■ TASK DETAILS: Please swap every "GUI agent" in the items below for "screen agent", keeping everything else in the items the same.

■ INFORMATION SUPPLIED:
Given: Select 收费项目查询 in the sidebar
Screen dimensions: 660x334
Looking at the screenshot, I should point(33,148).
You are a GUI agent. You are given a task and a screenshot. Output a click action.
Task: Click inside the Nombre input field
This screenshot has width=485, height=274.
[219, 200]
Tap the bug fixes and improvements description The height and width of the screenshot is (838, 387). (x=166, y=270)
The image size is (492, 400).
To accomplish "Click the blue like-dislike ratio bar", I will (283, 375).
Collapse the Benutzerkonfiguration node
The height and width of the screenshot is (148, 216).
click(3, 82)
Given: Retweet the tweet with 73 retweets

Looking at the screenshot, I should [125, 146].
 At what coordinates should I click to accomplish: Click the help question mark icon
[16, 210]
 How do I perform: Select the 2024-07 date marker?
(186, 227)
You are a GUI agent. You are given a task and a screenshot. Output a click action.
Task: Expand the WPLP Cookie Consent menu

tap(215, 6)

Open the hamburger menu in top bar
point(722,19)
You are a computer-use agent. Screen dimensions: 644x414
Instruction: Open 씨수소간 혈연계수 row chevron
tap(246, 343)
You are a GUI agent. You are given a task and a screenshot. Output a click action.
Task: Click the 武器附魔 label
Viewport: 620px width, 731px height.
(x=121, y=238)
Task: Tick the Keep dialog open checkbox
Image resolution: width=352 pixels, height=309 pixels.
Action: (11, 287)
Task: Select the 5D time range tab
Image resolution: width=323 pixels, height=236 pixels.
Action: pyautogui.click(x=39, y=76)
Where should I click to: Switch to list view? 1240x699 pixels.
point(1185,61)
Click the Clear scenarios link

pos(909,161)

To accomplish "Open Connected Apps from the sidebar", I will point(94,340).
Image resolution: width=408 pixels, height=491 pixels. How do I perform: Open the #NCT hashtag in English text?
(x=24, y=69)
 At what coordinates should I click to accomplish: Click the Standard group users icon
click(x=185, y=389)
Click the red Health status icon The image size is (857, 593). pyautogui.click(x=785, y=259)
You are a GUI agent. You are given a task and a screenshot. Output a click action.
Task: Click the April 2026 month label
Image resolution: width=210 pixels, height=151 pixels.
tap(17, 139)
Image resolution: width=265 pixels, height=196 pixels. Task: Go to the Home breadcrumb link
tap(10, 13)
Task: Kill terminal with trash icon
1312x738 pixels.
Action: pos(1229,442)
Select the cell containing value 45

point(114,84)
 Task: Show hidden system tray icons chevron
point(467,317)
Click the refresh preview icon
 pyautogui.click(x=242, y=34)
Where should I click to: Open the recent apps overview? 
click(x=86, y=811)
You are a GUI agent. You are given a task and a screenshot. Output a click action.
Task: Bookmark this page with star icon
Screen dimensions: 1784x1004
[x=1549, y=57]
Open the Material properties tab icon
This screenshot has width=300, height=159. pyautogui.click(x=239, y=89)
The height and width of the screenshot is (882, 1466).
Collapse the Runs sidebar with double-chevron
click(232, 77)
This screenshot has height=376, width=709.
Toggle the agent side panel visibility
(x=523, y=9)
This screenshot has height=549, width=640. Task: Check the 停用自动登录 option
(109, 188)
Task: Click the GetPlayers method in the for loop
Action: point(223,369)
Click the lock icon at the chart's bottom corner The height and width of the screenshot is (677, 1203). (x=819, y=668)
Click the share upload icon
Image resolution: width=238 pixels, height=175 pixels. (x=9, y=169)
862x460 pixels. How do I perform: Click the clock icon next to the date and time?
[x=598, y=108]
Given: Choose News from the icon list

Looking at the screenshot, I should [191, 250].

■ THE RESULT:
Given: Select 收费项目查询 in the sidebar
Screen dimensions: 660x334
Looking at the screenshot, I should point(33,148).
You are a screen agent. You are given a task and a screenshot. Output a click action.
Task: Click inside the Nombre input field
This screenshot has width=485, height=274.
[219, 200]
Tap the bug fixes and improvements description The height and width of the screenshot is (838, 387). (x=166, y=270)
The image size is (492, 400).
To accomplish "Click the blue like-dislike ratio bar", I will (283, 375).
Collapse the Benutzerkonfiguration node
The height and width of the screenshot is (148, 216).
click(3, 82)
Given: Retweet the tweet with 73 retweets

Looking at the screenshot, I should [125, 146].
 At what coordinates should I click to accomplish: Click the help question mark icon
[16, 210]
 How do I perform: Select the 2024-07 date marker?
(186, 227)
You are a screen agent. You are given a task and a screenshot. Output a click action.
Task: Expand the WPLP Cookie Consent menu

tap(215, 6)

Open the hamburger menu in top bar
point(722,19)
You are a computer-use agent. Screen dimensions: 644x414
Instruction: Open 씨수소간 혈연계수 row chevron
tap(246, 343)
You are a screen agent. You are given a task and a screenshot. Output a click action.
Task: Click the 武器附魔 label
Viewport: 620px width, 731px height.
(x=121, y=238)
Task: Tick the Keep dialog open checkbox
Image resolution: width=352 pixels, height=309 pixels.
Action: (11, 287)
Task: Select the 5D time range tab
Image resolution: width=323 pixels, height=236 pixels.
Action: pyautogui.click(x=39, y=76)
Where should I click to: Switch to list view? 1240x699 pixels.
point(1185,61)
Click the Clear scenarios link

pos(909,161)

To accomplish "Open Connected Apps from the sidebar", I will point(94,340).
Image resolution: width=408 pixels, height=491 pixels. How do I perform: Open the #NCT hashtag in English text?
(x=24, y=69)
 At what coordinates should I click to accomplish: Click the Standard group users icon
click(x=185, y=389)
Click the red Health status icon The image size is (857, 593). pyautogui.click(x=785, y=259)
You are a screen agent. You are given a task and a screenshot. Output a click action.
Task: Click the April 2026 month label
Image resolution: width=210 pixels, height=151 pixels.
tap(17, 139)
Image resolution: width=265 pixels, height=196 pixels. Task: Go to the Home breadcrumb link
tap(10, 13)
Task: Kill terminal with trash icon
1312x738 pixels.
Action: pos(1229,442)
Select the cell containing value 45

point(114,84)
 Task: Show hidden system tray icons chevron
point(467,317)
Click the refresh preview icon
 pyautogui.click(x=242, y=34)
Where should I click to: Open the recent apps overview? 
click(x=86, y=811)
You are a screen agent. You are given a task and a screenshot. Output a click action.
Task: Bookmark this page with star icon
Screen dimensions: 1784x1004
[x=1549, y=57]
Open the Material properties tab icon
This screenshot has width=300, height=159. pyautogui.click(x=239, y=89)
The height and width of the screenshot is (882, 1466).
Collapse the Runs sidebar with double-chevron
click(232, 77)
This screenshot has height=376, width=709.
Toggle the agent side panel visibility
(x=523, y=9)
This screenshot has height=549, width=640. Task: Check the 停用自动登录 option
(109, 188)
Task: Click the GetPlayers method in the for loop
Action: point(223,369)
Click the lock icon at the chart's bottom corner The height and width of the screenshot is (677, 1203). (x=819, y=668)
Click the share upload icon
Image resolution: width=238 pixels, height=175 pixels. (x=9, y=169)
862x460 pixels. How do I perform: Click the clock icon next to the date and time?
[x=598, y=108]
Given: Choose News from the icon list

Looking at the screenshot, I should [191, 250].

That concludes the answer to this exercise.